Britain's new press regulator was on Monday asked to consider whether a tabloid sting operation that prompted a junior minister to resign broke the newspaper code of conduct, in its first real test following the phone-hacking scandal.

London: Britain's new press regulator was on Monday asked to consider whether a tabloid sting operation that prompted a junior minister to resign broke the newspaper code of conduct, in its first real test following the phone-hacking scandal.

Brooks Newmark, a lawmaker in Prime Minister David Cameron's Conservative party and a married father of five children, stepped down on Saturday after the Sunday Mirror tabloid said he had sent an explicit photo to an undercover reporter.

The reporter had posed as a pretty blonde party activist and flirted online with the 56-year-old politician, who had led efforts to get more female Tories elected to parliament.

The male reporter also made contact with several other Conservative lawmakers -- one of whom, Mark Pritchard, is now making a complaint to the media regulator.

"Test for IPSO and Met Police. I will write to both today about Sunday Mirror story.

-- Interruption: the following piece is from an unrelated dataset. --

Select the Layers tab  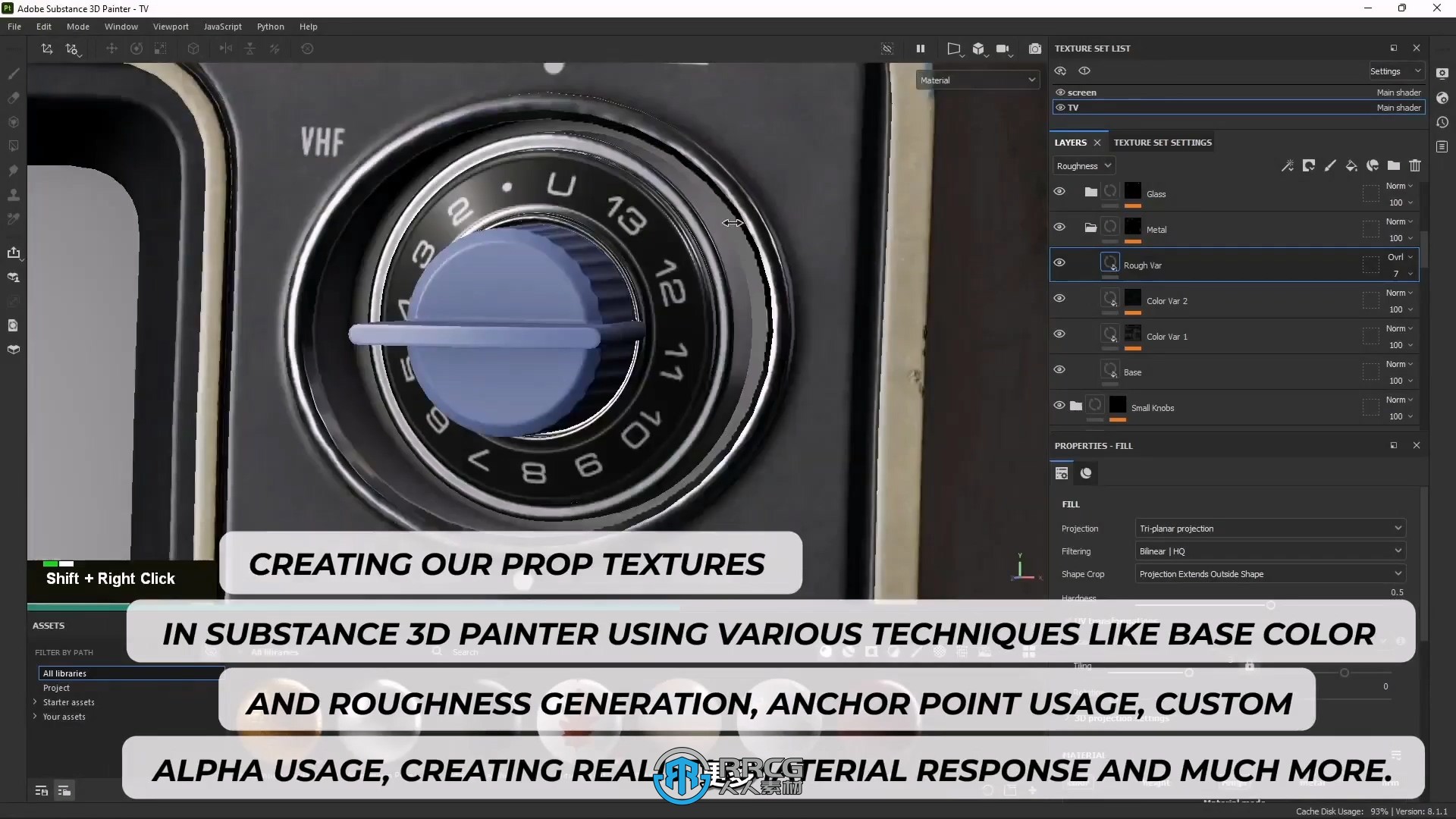[1069, 142]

Was the criminal law and IPSO Code of Conduct broken?" Pritchard tweeted.

IPSO was set up to replace the Press Complaints Commission (PCC), which was discredited after the revelation of widespread phone-hacking at the News of the World tabloid.

It only started work this month but critics already question how effective it can be given that, like the PCC, it involves members of the press regulating themselves.

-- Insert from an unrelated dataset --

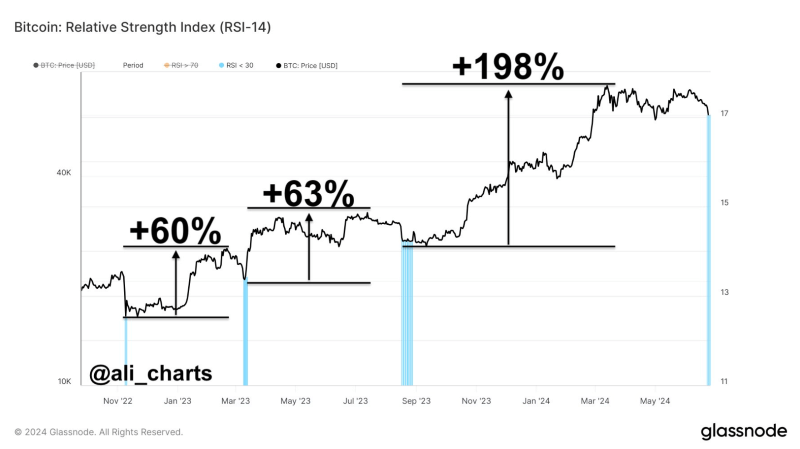Toggle the RSI > 70 legend series
This screenshot has height=449, width=800.
click(x=185, y=65)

The Sunday Mirror defended the sting operation against Newmark, which it said was conducted by a freelance reporter.

"The investigation, which had a clear public interest, was carried out following information from a reliable source," the paper's weekend editor, Alison Phillips, told the Guardian newspaper.

However, media commentator Roy Greenslade, a professor of journalism at City University in London and a former editor of the Daily Mirror, disagreed.

He noted that so-called "fishing expeditions" -- when subterfuge is used on the off-chance of discovering some wrongdoing -- are not allowed under the Code of Conduct unless there are existing grounds for the investigation and it is "in the public interest".

"I don't think one can say within the code that this was justified," Greenslade told BBC radio.

He added of Newmark: "He hadn't broken the law, it was an adult to adult piece of foolishness. I can't see that this really advanced investigative journalism in any way."

It also emerged today that the photograph on the fake Twitter account used to communicate with the politician was of a Swedish model, who had not given her permission.

"I feel shocked. It's unpleasant that someone used the picture like that without permission," 22-year-old Malin Sahlen told Swedish tabloid Aftonbladet.